В. Можете ли Вы в таком случае кратко определить природу и назначение человека в китайской цивилизации?
О.  По-моему, главное в китайском образе мира –  идея, если буквально перевести с китайского, «согласного единения Неба и Человека». Это означает, что китайцы не отделяли человеческую практику от абсолюта, а жизнь – от морали. Мудрость по-китайски – умение жить «по-человечески», т.е. разумно, одновременно пестуя нравственное чувство и получая удовольствие. Китаец доверяет жизни и остается до конца оптимистом именно потому, что способность человека к духовному совершенствованию и даже потребность в нем составляют для него человеческую природу. Конечно, человек волен презреть человеческое к себе, но в таком случае он перестает быть человеком и не вправе рассчитывать на человеческое отношение к себе. С этим панморализмом тесно связан главный тезис китайской «практической онтологии»: все вещи едины в «таковости» своего существования и, следовательно, в своем разнообразии.  Вот почему реальность в китайской мысли – не отвлеченное бытие, а со-бытие, которое предвосхищает все сущее. Европейцам за неимением чего-либо подобного в собственной интеллектуальной традиции очень трудно понять и осмыслить это измерение китайской мысли. Читая справочные работы о китайской философии, невозможно даже догадаться о его существовании. Временами накатывает горькая мысль: о Китае написана гора книг, а мы о нем так ничего и не знаем. А если говорить о призвании человека в китайской традиции, то оно заключается в «завершении работы Неба». Миссия человека – автопоэзис сознательной жизни, открытие всеобщего подобия вещей. Человек может увидеть в узоре камня прекрасный пейзаж или лик божества. В этой недвойственности образа и хаоса – вся тонкость китайского миропонимания с его развитым эстетическим чувством, любовью к церемонности и всякому уподоблению, включая подделки.

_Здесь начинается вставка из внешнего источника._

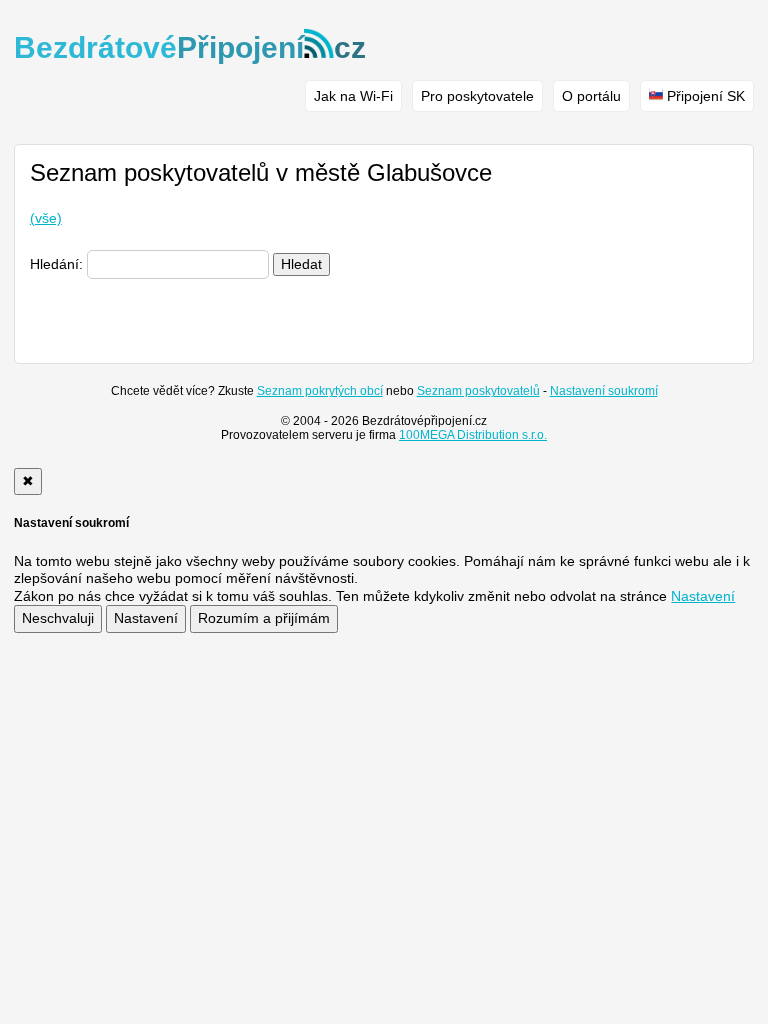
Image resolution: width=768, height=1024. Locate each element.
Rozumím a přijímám (264, 618)
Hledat (301, 264)
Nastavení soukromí (604, 391)
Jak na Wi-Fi (353, 96)
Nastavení (146, 618)
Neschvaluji (58, 618)
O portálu (591, 96)
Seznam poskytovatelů (478, 391)
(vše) (46, 218)
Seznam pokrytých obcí (320, 391)
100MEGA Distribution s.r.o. (473, 435)
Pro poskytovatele (477, 96)
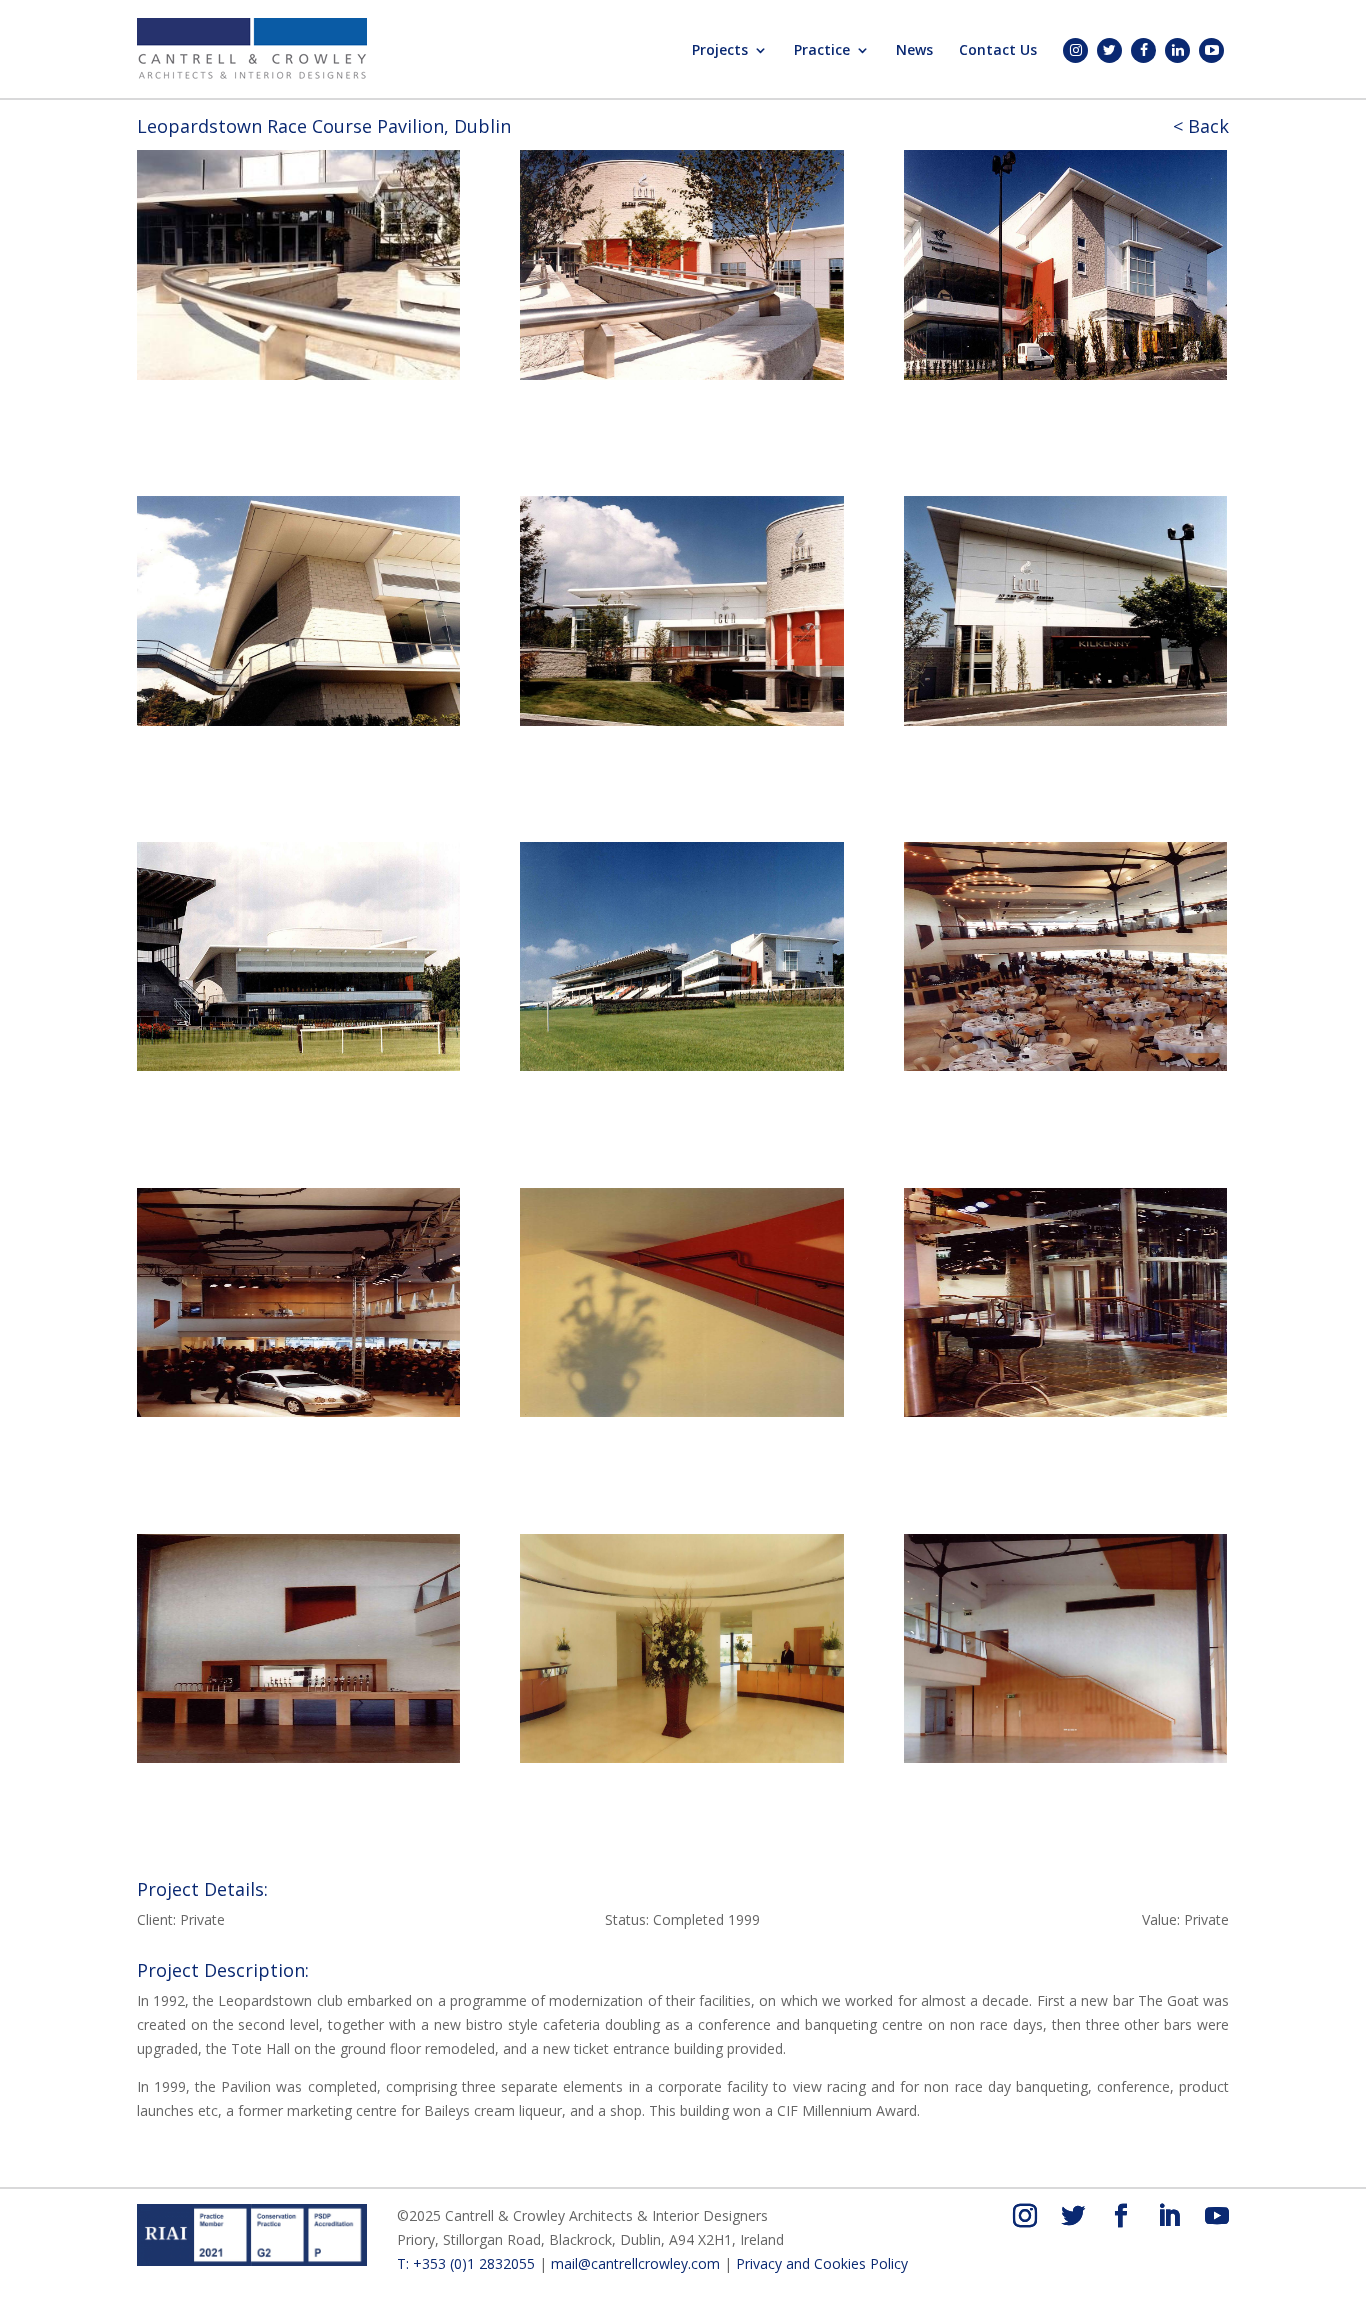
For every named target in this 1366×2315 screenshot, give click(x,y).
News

В. Вы часто пишите о том, что китайская мысль идет не от умозрительных понятий, а от непосредственного жизненного опыта. Но что означает здесь жизнь?
О. Жизнь несводима к ее биологической данности. Она есть всеобщая жизненность, которая охватывает и «вечно иное», и саму смерть. Истинность жизни можно только проживать, и только живая и развивающаяся личность конгениальна изобилию жизни. Мы имеем дело с философией подобия, радикально отличающейся от западной философии мимесиса. Последнее требует усилия понимания. Подобие же нужно не понимать, а открывать или, вернее, оно само открывается нам, когда наше сердце «пусто» и способно вместить в себя мир. И притом все может быть подобно всему. Поэтому истинное подобие, представленное, к примеру, в родословной школы или творческом акте, всегда дается как тайное знание, требует посвящения. Человек осуществляет свое назначение, когда осознает свое подобие сокровенному «истоку», (на)следует ему. Такой самообраз есть фантазм, пребывающий  между присутствием и отсутствием, нечто постоянно исчезающее, потаенная длительность. Патриарх школы как воплощение вечнопреемственности духа, серьезно-ироническая икона-симулякр, принятая в китайской иконографии, есть воплощение этого первичного фантазма. Это еще один важный, но малоизвестный на Западе мотив духовной прозы Китая. Оттого же формы китайской культуры всегда выглядят как воссоздание, подобие неких древних прообразов, а произведения китайского искусства всегда верны главной правде человеческого духа – вечнопреемственности просветленной жизни. Они приятны и внутренне понятны всем, даже тем, кто ничего не знает о Китае. 
В. У всех на слуху пресловутые «китайские церемонии». Почему в Китае ритуальное поведение оказалось столь важным? Какие мировоззренческие принципы стоят за китайской любовью к ритуалам?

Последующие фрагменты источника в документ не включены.